Surveillance System ◽

Electron Tomography ◽

Nuclear Transport ◽

Nuclear Pore ◽

Nuclear Pore Complexes ◽

Inner Nuclear Membrane ◽

Pore Complexes

AbstractThe integrity of the nuclear envelope membranes coupled to the diffusion barrier and selective transport properties of nuclear pore complexes (NPCs) are a prerequisite for the robust segregation of nucleoplasm and cytoplasm. Recent work supports that mechanical membrane disruption or perturbation to NPC assembly can trigger an ESCRT-dependent surveillance system that seals nuclear envelope pores: how these pores are sensed and sealed remains to be fully defined.

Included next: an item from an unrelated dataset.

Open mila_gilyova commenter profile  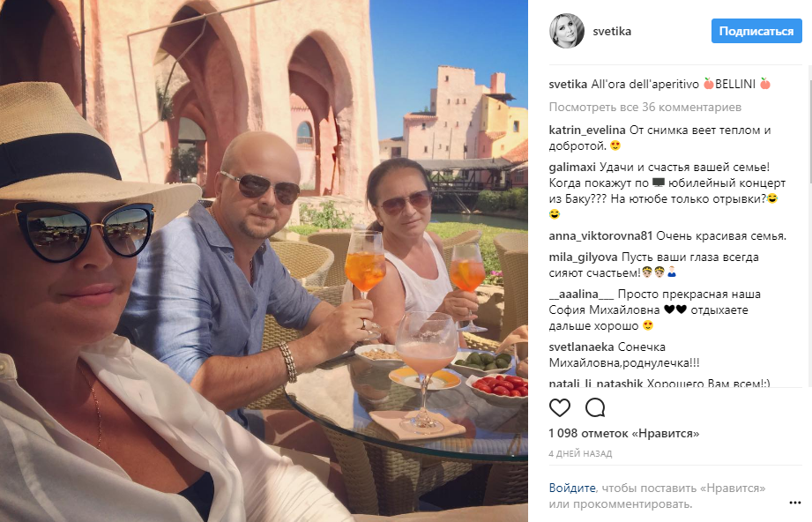(583, 257)
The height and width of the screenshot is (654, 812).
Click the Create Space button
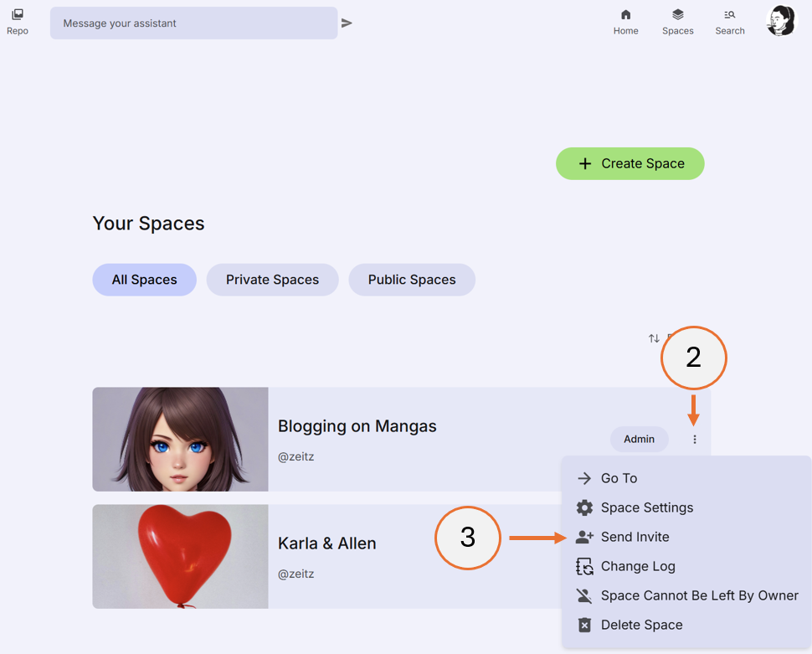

Here, we show that the principal components of the nuclear envelope surveillance system in yeast, which includes the ESCRT Chm7 and the integral inner nuclear membrane (INM) protein Heh1, are spatially segregated by the nuclear transport system. Specifically, at steady state Chm7 is actively restricted from the nucleus by Crm1/Xpo1. Consistent with the idea that it is the exposure of the INM that triggers surveillance, the expression of a transmembrane anchor and the winged helix domain of Heh1 is sufficient to recruit and activate Chm7 at a membrane interface. Correlative light electron tomography under conditions of Chm7 hyper-activation further show the formation of an elaborate network of fenestrated sheets at the INM and suggest ER-membrane delivery at sites of nuclear envelope herniation. Our data point to a model in which exposure of Chm7 to Heh1, driven by any perturbation in the nuclear envelope barrier would lead to local nuclear envelope remodeling to promote membrane sealing. Our findings have implications for disease mechanisms associated with defects in NPC assembly and nuclear envelope integrity.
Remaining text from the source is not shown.